Reproduce from the records below, with no pictures, exactly the lines between the one containing "Given: Select the" and the one containing "Screen dimensions: 600x400", inclusive.
DATASET CONTENT: Begin
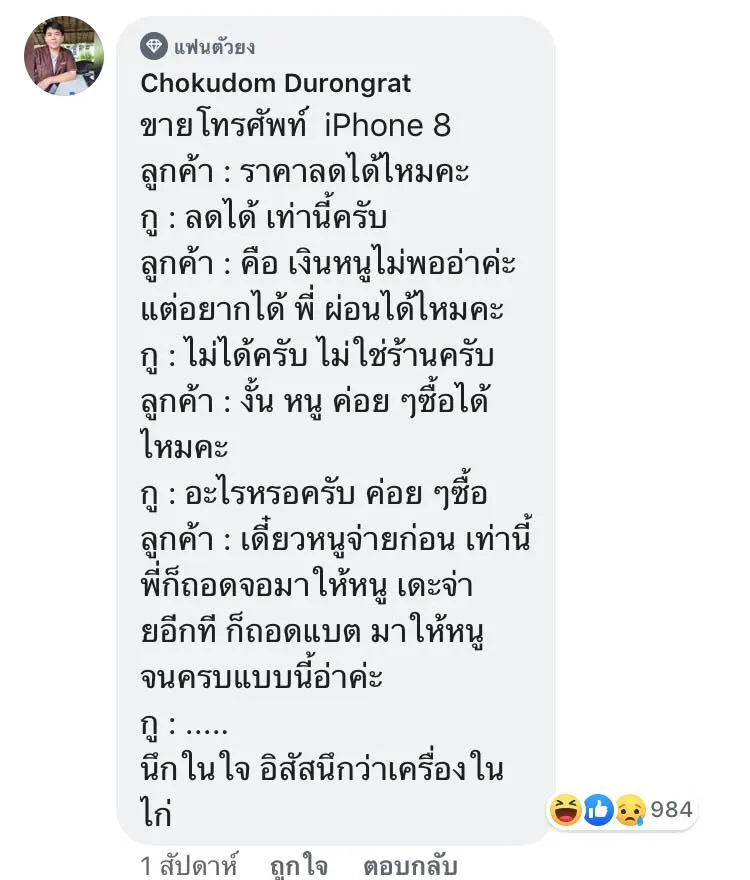Viewport: 750px width, 880px height.
Task: Click the blue thumbs-up Like reaction icon
Action: pos(598,810)
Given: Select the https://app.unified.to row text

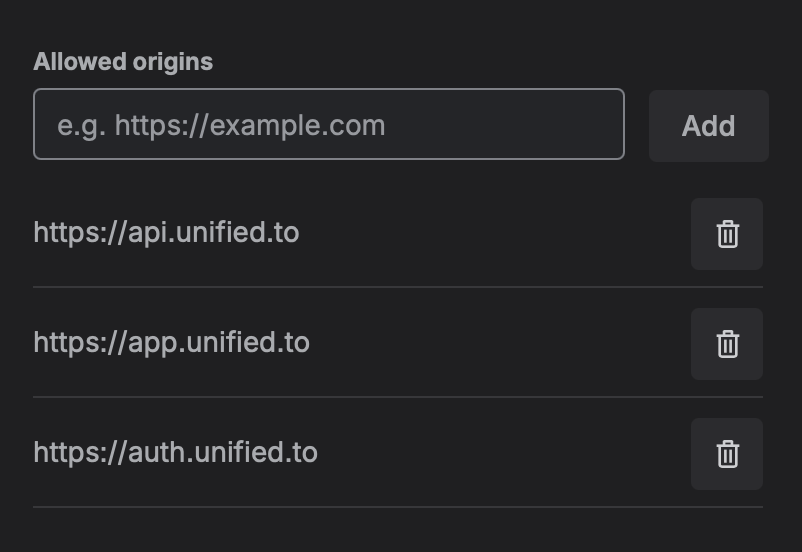Looking at the screenshot, I should point(171,343).
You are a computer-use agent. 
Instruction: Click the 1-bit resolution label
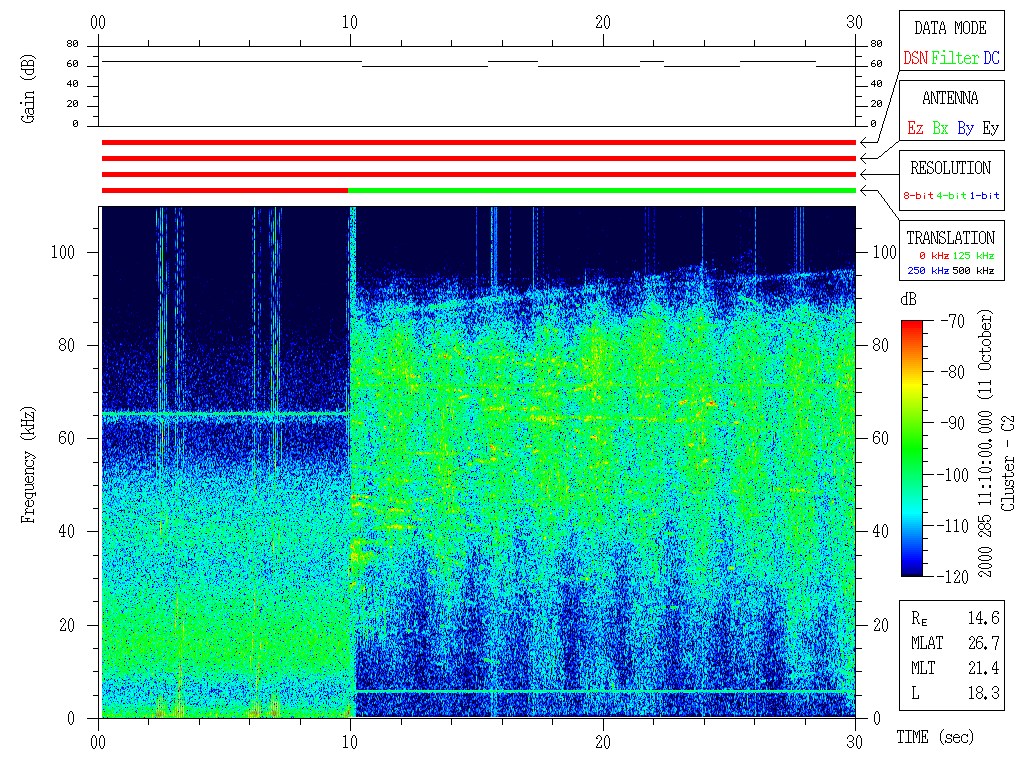point(984,196)
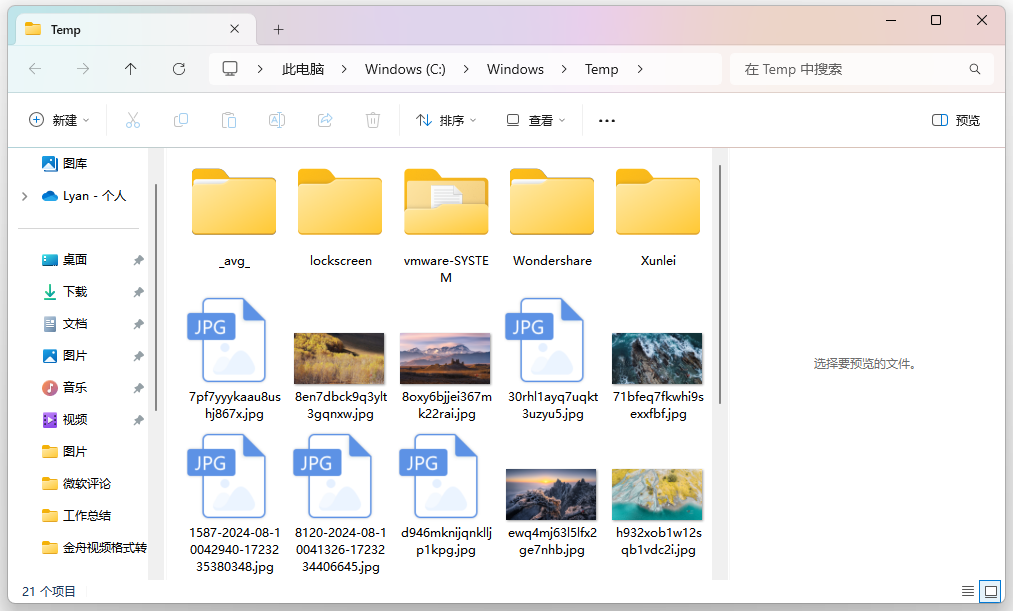Go up one folder level

[131, 69]
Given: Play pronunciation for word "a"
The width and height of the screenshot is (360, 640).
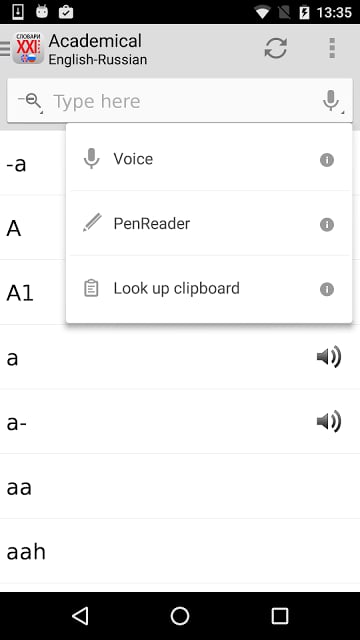Looking at the screenshot, I should click(x=329, y=357).
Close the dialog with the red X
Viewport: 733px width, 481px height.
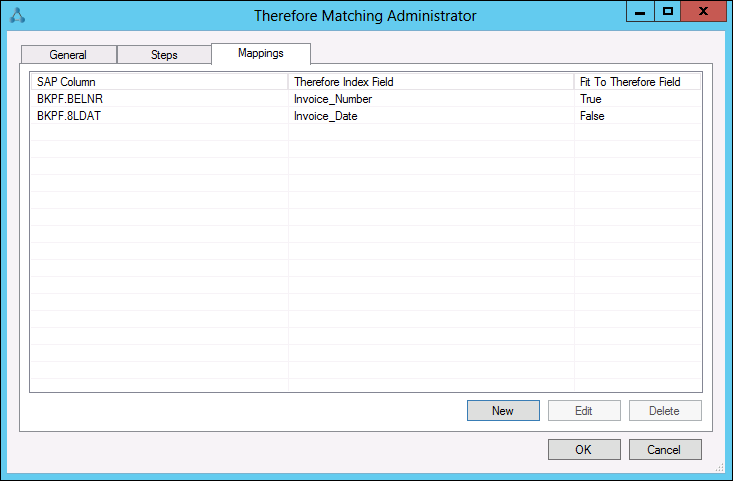coord(703,11)

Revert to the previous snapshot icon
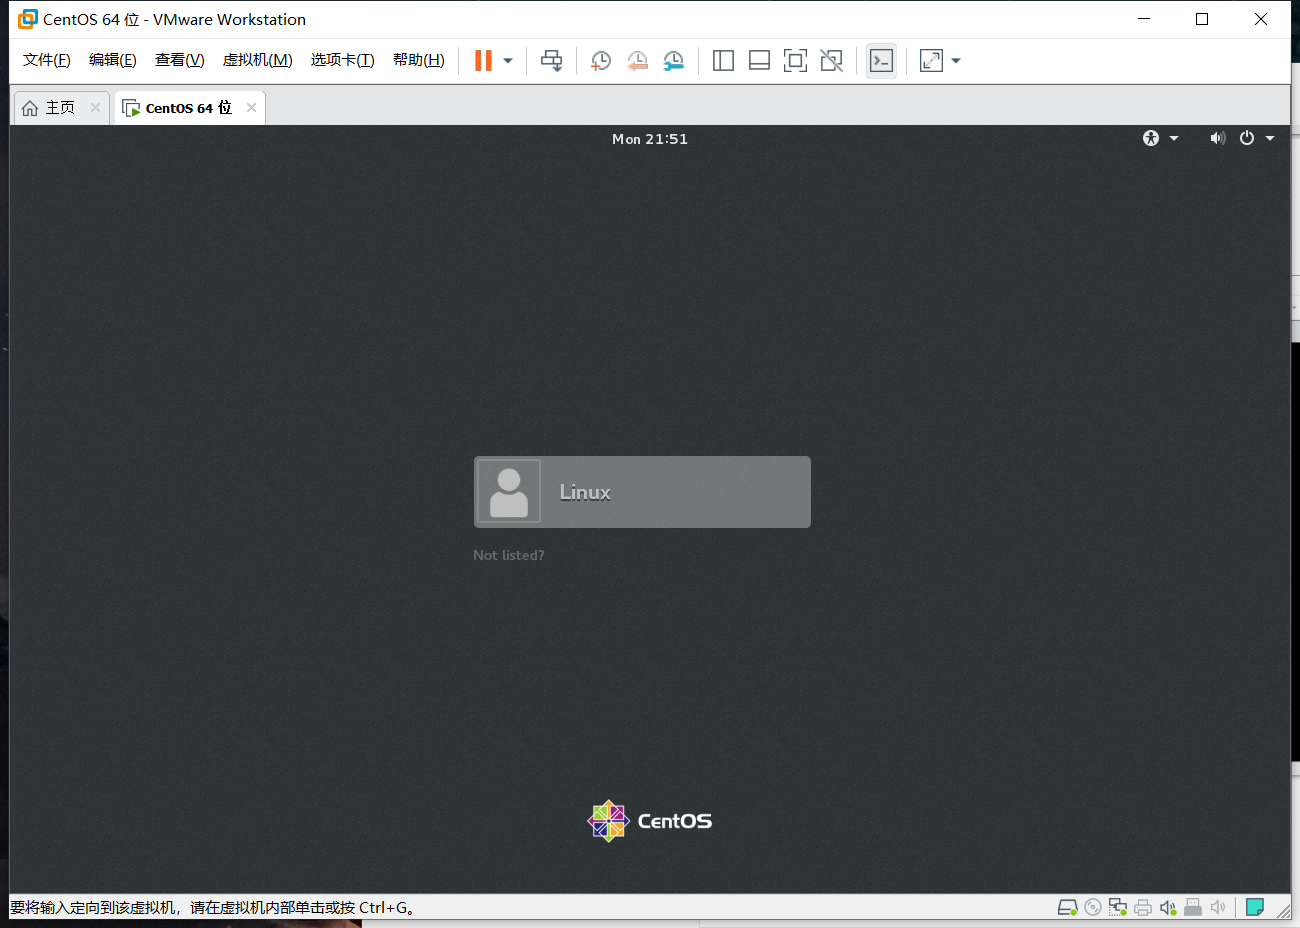click(x=637, y=61)
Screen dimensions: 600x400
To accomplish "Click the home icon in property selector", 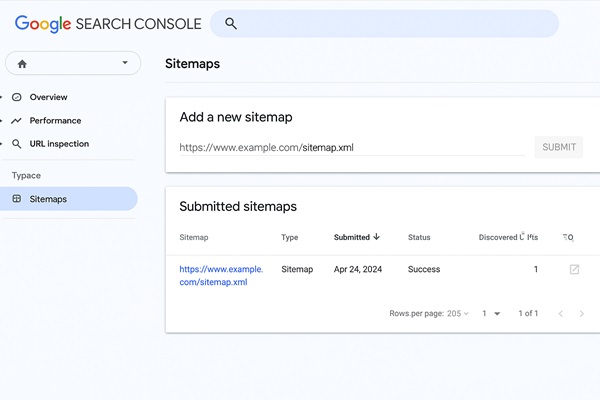I will coord(23,64).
DATASET CONTENT: End
SOLUTION TO THE EXERCISE:
Given: Select the https://app.unified.to row text

Looking at the screenshot, I should point(171,343).
You are a computer-use agent. 
Instruction: Click the 1-bit resolution label
point(984,196)
Go up one folder level

[131, 69]
Given: Play pronunciation for word "a"
The width and height of the screenshot is (360, 640).
Looking at the screenshot, I should click(x=329, y=357).
Close the dialog with the red X
Viewport: 733px width, 481px height.
coord(703,11)

Revert to the previous snapshot icon
click(x=637, y=61)
Screen dimensions: 600x400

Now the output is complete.